Only a “community interest group” can express an interest in bidding, unlike a nomination which can be made by a wider range of local community groups, including unincorporated local groups. This means a Parish Council in whose area the asset lies or any incorporated community group which meets these definitions:

  1. It has a local connection, meaning that its activities partly or wholly occur in the local planning authority area
  2. It is a charity, a company limited by guarantee, a Community Interest Company or an Industrial and Provident Society or Community Benefit Society
  3. Is it only the group who nominated the asset originally for listing that can express an interest in bidding?
  4. No, an expression of interest can be made triggered by any eligible local community group, not just the one who nominated the asset in the first place.

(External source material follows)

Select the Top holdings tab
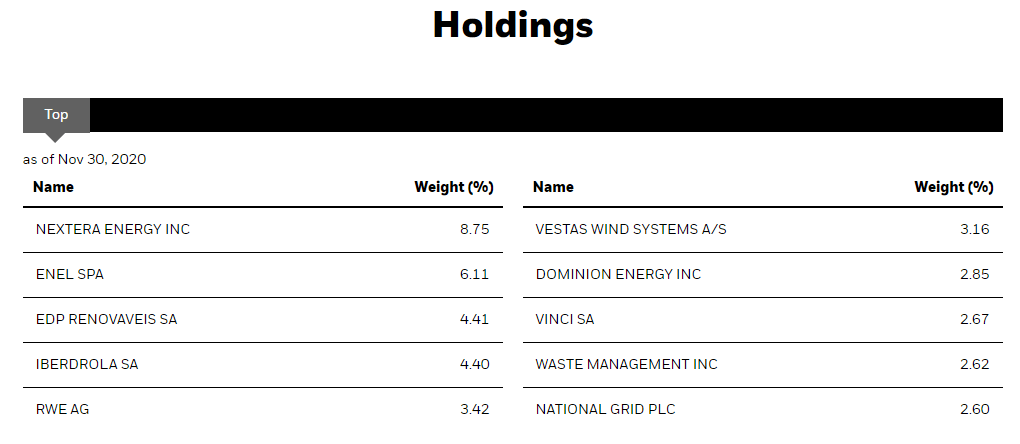 (x=56, y=115)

For an expression of interest to be sufficient to trigger the full moratorium, it only needs to make the request and come from a valid group – it does not need to provide any details of the nature of a bid, or demonstrate that a viable bid is even possible.

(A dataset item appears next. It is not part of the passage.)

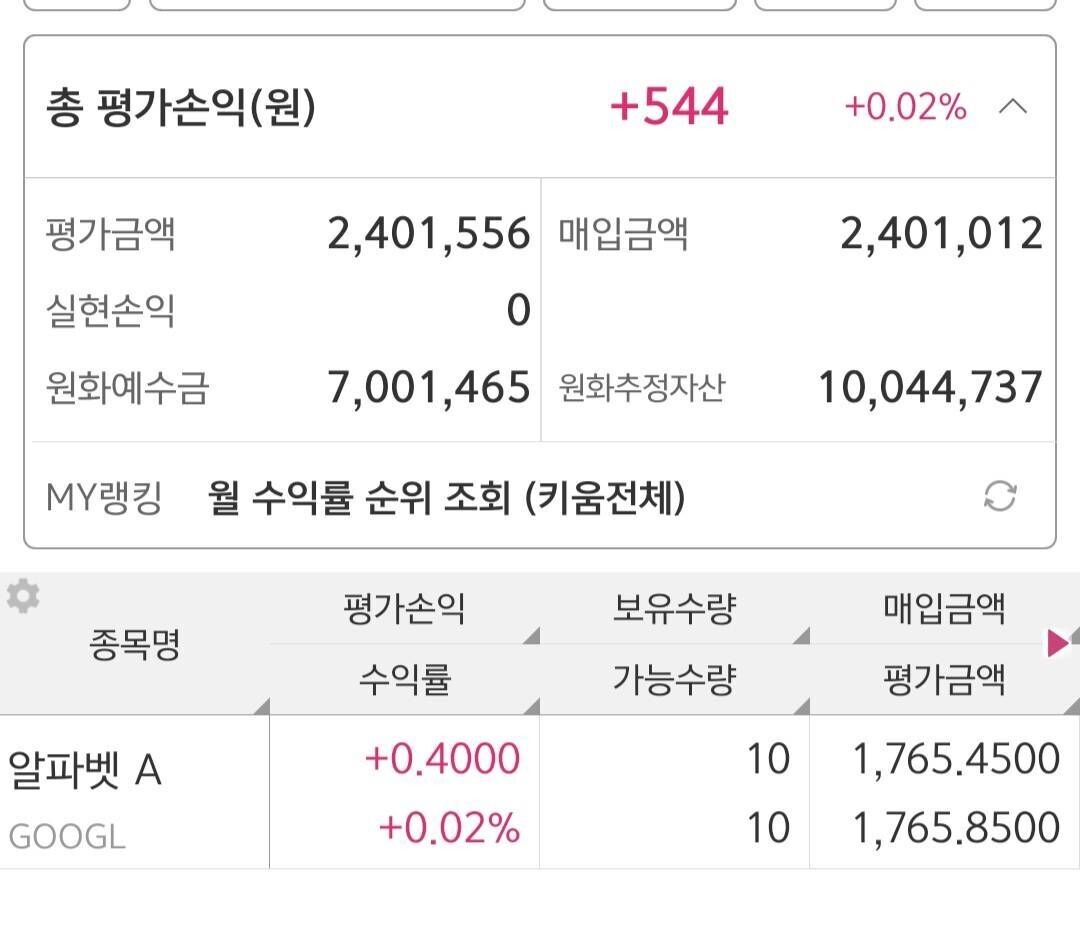
Task: Tap the GOOGL ticker label
Action: point(68,838)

Assessment of any bids will be up to the asset owner but include calling for a full business case, as per common approaches to asset transfer, where publicly owned assets are concerned.

Where an asset owner is in the public sector, or is the local planning authority, they should provide helpful and relevant data to any community bidders that may assist the development of a business plan and raising finance.

A ‘moratorium’ is a temporary suspension of the process. In this instance it does not prevent the sale of an asset, it delays the process to allow time for the community to put forward an expression of interest, produce a business case and secure the necessary funding if they wish to bid for the asset.

Some types of disposal are exempt from the moratorium process, even if the asset is listed. The Localism Act sets out a number of exemptions:

  1. Disposal through the gift of an asset
  2. Disposal of an asset containing a business which uses the asset and which is a ‘going concern’ (e.g. a shop still in operation)
  3. Companies in a group
  4. Disposals in the execution of a will or arising from various legal proceedings
  5. Disposal of an asset that is part of a larger estate, part of which is not listed, but where the whole estate is owned by the same person and is a single lot of land


Some further exemptions set out in the Regulations include:

  1. Disposals from one NHS body to another
  2. Disposal of Church of England land holdings
  3. Disposals for ongoing educational provision
  4. Disposals between connected companies
  5. Disposals as a result of court order
  6. Disposals as a result of bankruptcy or insolvency

The owner of the property is required to notify us as soon as they intend to dispose of a listed asset.

This triggers a moratorium period of six weeks during which community interest groups can apply to be treated as potential bidders. At this stage groups must show a local connection and must have a legal status

The owner will be able to begin the sale process after an interim period of six weeks if no bidder has come forward

If a written intention to bid is received in that time then the full six month moratorium period will apply

The sale itself takes place under normal market conditions.

An eighteen month protection period has also been created: if this expires before the property is sold the original notification of the intent to sell process must start again.